_PROMPT_
Look through the records below, and copy out every line that holds the string "computer".

_Records drawn from a dataset_
◆ ◆ ◆

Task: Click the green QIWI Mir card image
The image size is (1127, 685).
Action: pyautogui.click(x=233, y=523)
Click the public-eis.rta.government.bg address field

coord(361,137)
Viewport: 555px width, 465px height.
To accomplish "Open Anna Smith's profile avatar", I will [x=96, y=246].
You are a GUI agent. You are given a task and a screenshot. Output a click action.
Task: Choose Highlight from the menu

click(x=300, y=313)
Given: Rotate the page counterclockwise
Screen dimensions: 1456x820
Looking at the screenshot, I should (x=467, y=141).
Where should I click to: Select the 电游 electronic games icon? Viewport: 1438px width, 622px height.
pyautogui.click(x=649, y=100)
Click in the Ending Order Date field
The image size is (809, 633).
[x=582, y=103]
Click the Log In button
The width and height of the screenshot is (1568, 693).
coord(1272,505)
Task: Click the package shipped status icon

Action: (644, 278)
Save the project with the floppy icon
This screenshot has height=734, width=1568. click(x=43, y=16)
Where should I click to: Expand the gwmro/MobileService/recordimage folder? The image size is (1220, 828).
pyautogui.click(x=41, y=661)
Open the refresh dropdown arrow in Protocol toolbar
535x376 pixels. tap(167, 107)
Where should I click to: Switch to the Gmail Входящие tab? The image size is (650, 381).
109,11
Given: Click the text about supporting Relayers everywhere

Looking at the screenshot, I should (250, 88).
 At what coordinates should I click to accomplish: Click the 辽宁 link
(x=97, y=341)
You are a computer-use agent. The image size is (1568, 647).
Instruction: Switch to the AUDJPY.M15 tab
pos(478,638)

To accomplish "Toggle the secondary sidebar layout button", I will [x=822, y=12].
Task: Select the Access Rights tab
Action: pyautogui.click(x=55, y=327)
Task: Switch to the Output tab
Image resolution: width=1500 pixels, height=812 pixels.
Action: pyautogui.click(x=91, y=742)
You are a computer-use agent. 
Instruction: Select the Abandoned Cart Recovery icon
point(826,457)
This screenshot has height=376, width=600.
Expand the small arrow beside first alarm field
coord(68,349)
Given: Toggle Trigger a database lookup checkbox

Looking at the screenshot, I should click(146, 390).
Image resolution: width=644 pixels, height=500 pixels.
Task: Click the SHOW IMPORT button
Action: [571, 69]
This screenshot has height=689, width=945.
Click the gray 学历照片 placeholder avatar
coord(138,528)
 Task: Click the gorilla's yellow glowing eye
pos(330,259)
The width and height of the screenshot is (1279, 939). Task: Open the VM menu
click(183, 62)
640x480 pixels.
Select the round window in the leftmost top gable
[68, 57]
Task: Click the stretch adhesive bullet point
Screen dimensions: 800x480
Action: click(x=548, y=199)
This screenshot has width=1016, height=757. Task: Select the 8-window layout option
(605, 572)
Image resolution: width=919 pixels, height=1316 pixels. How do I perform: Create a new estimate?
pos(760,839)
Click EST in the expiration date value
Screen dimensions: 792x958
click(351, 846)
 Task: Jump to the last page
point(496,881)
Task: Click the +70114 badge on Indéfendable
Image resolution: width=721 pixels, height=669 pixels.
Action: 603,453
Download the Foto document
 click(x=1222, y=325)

◆ ◆ ◆

_COMPLETED TASK_
You are a computer-use agent. The image size is (1568, 647).
You are a computer-use agent. 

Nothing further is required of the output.